**Exercise objective:**
Output each record below exactly as it stands, leaving out the pictures.
- - -
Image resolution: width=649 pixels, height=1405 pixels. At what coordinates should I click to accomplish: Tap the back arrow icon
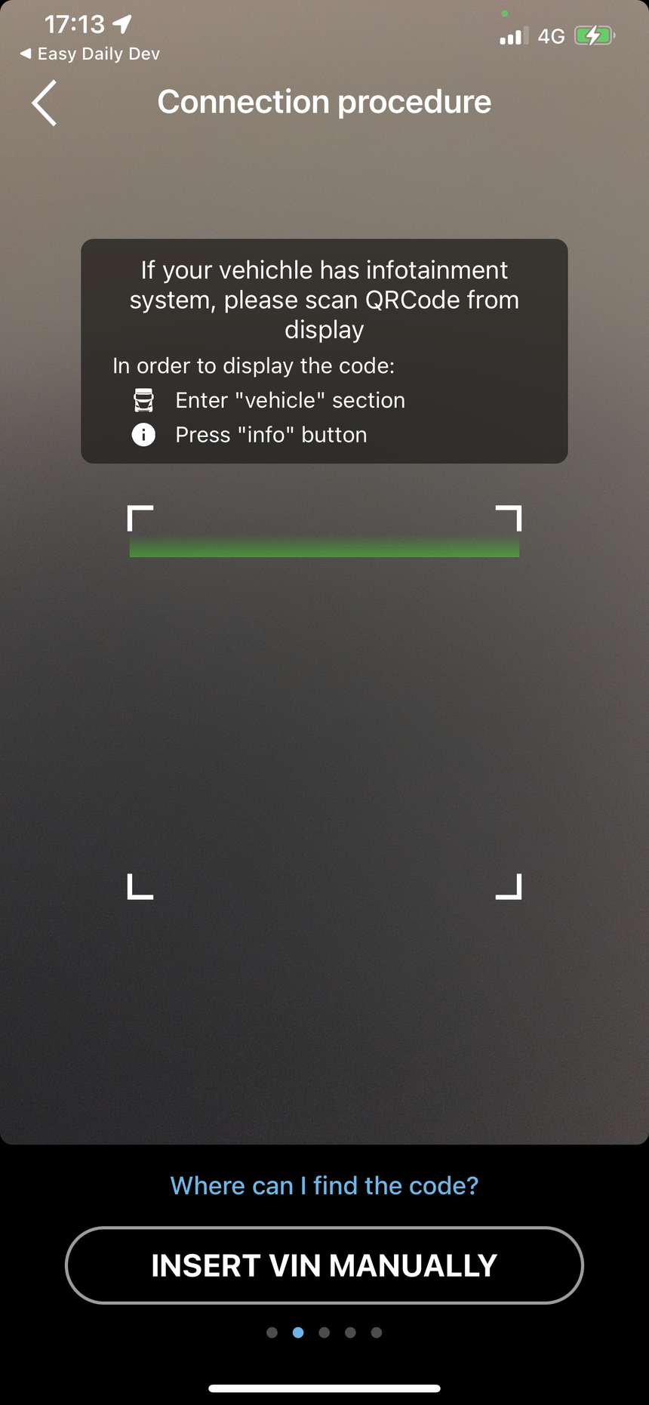(x=44, y=103)
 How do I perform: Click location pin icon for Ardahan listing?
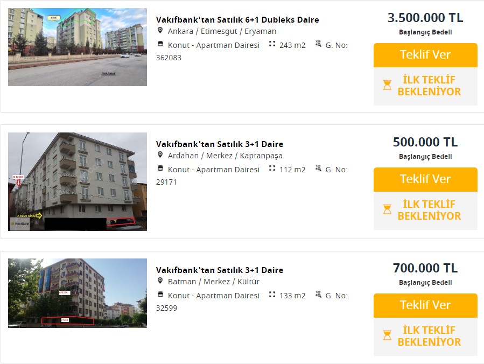pyautogui.click(x=160, y=155)
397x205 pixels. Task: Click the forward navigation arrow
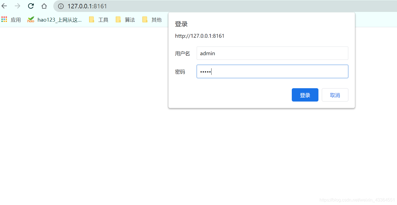(17, 6)
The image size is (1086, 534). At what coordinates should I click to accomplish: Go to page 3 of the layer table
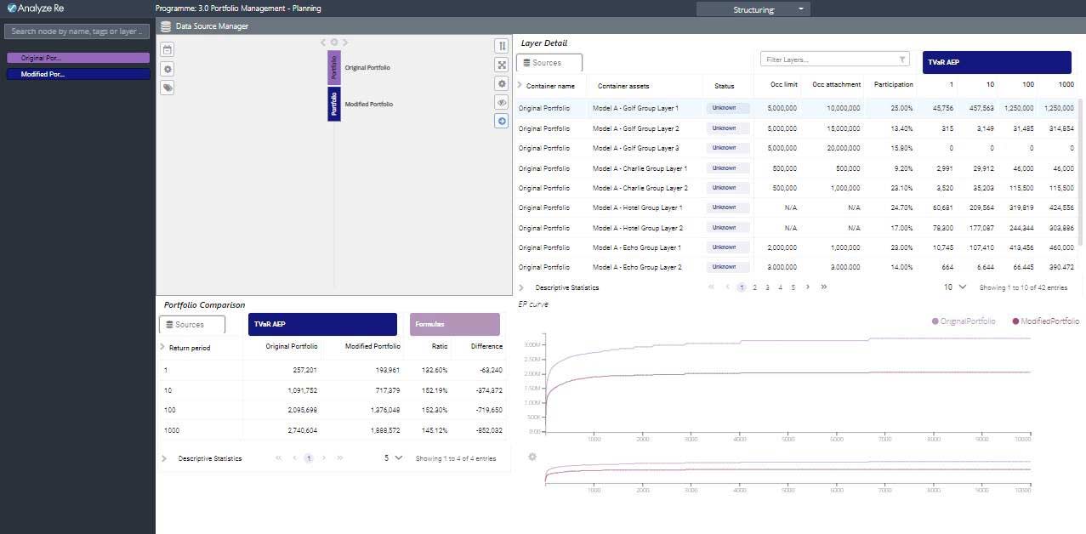(767, 287)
- - -
**Written response:**
Image resolution: width=649 pixels, height=1405 pixels. At what coordinates should I click to accomplish: Tap the back arrow icon
(x=44, y=103)
 How do I perform: Click location pin icon for Ardahan listing?
pyautogui.click(x=160, y=155)
397x205 pixels. Task: Click the forward navigation arrow
(17, 6)
The image size is (1086, 534). At what coordinates should I click to accomplish: Go to page 3 of the layer table
(767, 287)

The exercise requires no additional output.